_Task to complete_
Of the entries that follow, how many lines hold the word "computer"? Reply with the number only.

_Records from a dataset_

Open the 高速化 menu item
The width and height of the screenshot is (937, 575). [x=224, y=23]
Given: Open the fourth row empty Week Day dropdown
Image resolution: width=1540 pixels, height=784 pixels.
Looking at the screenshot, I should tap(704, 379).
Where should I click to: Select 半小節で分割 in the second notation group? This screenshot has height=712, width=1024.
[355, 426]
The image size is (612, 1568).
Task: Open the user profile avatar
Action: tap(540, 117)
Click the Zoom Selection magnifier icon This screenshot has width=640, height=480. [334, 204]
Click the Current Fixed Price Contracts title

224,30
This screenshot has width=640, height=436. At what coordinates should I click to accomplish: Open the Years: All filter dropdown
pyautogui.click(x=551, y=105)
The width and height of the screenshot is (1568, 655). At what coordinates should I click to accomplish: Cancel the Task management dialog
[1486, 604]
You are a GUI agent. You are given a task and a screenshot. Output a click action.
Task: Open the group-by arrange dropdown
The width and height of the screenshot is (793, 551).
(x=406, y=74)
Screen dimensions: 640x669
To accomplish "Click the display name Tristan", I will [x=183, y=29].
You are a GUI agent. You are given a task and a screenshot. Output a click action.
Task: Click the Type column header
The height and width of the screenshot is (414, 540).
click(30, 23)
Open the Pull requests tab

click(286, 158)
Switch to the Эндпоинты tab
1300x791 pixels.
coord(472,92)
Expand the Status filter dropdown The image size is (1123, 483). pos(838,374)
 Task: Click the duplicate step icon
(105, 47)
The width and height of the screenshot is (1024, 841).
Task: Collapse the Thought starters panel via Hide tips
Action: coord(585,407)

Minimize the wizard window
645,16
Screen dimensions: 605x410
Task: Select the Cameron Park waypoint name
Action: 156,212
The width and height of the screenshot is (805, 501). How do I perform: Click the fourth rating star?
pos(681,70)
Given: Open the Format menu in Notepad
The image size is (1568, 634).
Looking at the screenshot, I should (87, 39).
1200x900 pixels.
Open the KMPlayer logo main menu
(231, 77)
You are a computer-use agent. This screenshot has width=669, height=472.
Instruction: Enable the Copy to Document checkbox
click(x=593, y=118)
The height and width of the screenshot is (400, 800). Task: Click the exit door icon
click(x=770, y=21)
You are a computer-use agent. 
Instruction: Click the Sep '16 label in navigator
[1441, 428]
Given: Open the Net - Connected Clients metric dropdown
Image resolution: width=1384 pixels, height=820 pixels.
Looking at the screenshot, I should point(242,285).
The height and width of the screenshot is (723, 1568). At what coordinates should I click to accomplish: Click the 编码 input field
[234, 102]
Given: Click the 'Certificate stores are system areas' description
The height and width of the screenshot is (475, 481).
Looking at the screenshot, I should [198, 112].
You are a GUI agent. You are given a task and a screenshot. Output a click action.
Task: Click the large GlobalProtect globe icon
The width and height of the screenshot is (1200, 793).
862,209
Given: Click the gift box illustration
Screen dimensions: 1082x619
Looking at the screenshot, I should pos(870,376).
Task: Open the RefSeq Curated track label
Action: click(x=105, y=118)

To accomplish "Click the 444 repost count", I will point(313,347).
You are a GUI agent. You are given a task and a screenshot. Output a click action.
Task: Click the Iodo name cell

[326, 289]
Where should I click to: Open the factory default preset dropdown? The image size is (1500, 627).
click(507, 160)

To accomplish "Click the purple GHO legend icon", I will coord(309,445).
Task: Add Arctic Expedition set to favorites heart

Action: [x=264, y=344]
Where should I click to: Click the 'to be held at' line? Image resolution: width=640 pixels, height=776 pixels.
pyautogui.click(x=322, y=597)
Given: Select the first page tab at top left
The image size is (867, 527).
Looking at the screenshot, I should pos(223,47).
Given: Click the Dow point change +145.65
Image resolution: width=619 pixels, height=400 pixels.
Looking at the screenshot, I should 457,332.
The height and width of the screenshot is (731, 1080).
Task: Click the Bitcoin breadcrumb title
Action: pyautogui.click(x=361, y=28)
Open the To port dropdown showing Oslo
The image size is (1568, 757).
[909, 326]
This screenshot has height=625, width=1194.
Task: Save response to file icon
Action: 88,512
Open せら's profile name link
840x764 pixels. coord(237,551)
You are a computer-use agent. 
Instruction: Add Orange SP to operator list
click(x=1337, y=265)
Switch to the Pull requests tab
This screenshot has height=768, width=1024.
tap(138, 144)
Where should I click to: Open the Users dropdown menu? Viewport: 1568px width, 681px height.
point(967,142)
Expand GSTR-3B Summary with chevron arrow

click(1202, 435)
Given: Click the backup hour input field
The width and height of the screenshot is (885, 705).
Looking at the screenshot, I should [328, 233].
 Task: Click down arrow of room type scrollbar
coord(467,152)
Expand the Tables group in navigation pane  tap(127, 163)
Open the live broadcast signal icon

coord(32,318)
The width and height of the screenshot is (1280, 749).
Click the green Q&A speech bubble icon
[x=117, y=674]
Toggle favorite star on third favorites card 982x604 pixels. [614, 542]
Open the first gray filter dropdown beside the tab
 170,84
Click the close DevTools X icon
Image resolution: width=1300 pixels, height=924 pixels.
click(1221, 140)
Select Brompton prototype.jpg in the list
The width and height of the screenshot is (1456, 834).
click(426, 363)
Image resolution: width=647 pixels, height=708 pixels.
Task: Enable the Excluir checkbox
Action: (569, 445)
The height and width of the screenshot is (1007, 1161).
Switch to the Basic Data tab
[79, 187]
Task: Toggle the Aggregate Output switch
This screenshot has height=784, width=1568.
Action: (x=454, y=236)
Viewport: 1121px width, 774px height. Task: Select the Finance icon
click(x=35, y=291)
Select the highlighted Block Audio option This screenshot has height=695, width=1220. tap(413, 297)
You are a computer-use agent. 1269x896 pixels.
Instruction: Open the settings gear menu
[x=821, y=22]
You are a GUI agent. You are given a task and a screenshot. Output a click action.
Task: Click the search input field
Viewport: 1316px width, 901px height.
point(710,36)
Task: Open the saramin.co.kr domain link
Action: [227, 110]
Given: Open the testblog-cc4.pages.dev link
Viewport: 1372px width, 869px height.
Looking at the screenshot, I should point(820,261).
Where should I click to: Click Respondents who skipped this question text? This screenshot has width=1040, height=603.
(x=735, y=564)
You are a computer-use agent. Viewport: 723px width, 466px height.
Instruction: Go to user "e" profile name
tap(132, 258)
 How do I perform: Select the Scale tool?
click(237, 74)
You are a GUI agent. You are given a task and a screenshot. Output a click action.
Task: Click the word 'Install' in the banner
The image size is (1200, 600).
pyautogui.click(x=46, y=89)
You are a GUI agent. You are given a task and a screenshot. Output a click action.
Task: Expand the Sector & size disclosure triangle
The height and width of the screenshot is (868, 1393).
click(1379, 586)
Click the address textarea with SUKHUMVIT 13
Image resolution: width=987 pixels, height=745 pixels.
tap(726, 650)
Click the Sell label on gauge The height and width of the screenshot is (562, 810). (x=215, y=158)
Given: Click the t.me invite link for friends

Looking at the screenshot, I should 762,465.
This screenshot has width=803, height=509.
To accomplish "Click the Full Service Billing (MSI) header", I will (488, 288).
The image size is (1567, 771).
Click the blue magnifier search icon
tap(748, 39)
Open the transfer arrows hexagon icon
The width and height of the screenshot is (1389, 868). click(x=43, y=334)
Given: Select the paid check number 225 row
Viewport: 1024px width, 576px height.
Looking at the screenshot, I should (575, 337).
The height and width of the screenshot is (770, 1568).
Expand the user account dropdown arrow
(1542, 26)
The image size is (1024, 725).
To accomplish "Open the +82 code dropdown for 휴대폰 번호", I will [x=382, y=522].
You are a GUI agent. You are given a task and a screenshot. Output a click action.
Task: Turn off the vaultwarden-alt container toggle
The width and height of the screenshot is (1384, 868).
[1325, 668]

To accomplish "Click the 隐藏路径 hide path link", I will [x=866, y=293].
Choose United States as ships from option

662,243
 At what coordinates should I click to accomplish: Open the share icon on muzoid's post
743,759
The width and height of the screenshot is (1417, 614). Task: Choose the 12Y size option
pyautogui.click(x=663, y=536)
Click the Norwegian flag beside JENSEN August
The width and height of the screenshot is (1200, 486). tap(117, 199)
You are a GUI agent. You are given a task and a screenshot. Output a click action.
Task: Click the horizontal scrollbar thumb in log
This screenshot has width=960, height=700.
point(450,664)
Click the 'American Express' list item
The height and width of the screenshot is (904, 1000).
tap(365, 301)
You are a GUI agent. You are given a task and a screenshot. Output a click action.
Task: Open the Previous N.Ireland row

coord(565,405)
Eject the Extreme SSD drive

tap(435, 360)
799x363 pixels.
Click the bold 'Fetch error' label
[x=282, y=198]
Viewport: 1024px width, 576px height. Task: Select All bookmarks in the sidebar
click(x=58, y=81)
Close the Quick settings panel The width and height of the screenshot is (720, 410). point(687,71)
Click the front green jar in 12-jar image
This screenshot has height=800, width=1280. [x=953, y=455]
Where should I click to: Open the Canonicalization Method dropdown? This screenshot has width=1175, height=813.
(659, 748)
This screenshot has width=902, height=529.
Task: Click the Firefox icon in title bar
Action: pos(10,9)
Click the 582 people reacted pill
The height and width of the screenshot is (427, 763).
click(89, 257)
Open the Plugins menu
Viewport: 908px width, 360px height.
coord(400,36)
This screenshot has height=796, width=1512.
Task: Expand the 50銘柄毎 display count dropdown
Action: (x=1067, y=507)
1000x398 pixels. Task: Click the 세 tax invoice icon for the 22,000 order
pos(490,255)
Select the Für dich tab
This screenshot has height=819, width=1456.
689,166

_Response_
5